- Son lo suficientemente ambiguas como para adaptarse a múltiples situaciones.
- Suelen difundirse después de que los hechos ya ocurrieron o están por ocurrir.
- Carecen de fuentes primarias o de documentos que respalden su origen.
- Se viralizan a partir de publicaciones anónimas en redes sociales sin verificación periodística.
Este patrón, conocido en la psicología como «efecto Forer» o «validación subjetiva», explica por qué frases tan generales como «una nueva luz en el cielo» pueden ser interpretadas de múltiples maneras según el contexto en el que se las lea.
Más allá de las creencias en torno a las predicciones, lo cierto es que el Mundial 2026 ya genera una enorme expectativa en todo el mundo. Será la primera edición organizada por tres países y contará con un formato ampliado de 48 selecciones, lo que lo convierte en el torneo más grande de la historia de la FIFA.

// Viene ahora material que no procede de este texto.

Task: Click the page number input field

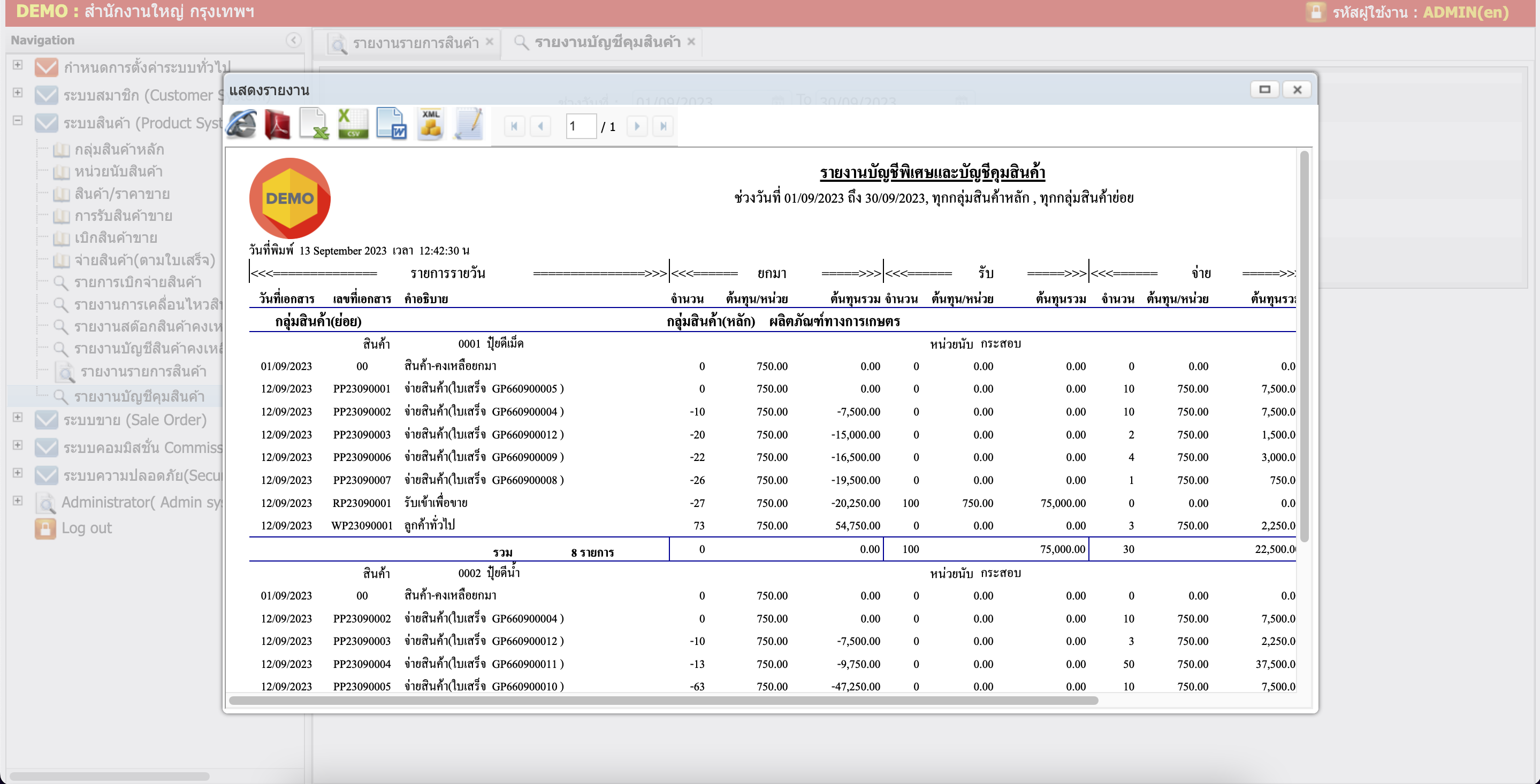Action: pos(581,126)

En ese contexto de atención global, no resulta extraño que viejas teorías esotéricas vuelvan a la conversación pública. La combinación de un evento masivo, la incertidumbre sobre el desarrollo del campeonato y el alcance de las redes sociales conforma el escenario ideal para que profecías como las atribuidas a Baba Vanga vuelvan a captar la atención del público en la previa de la próxima Copa del Mundo.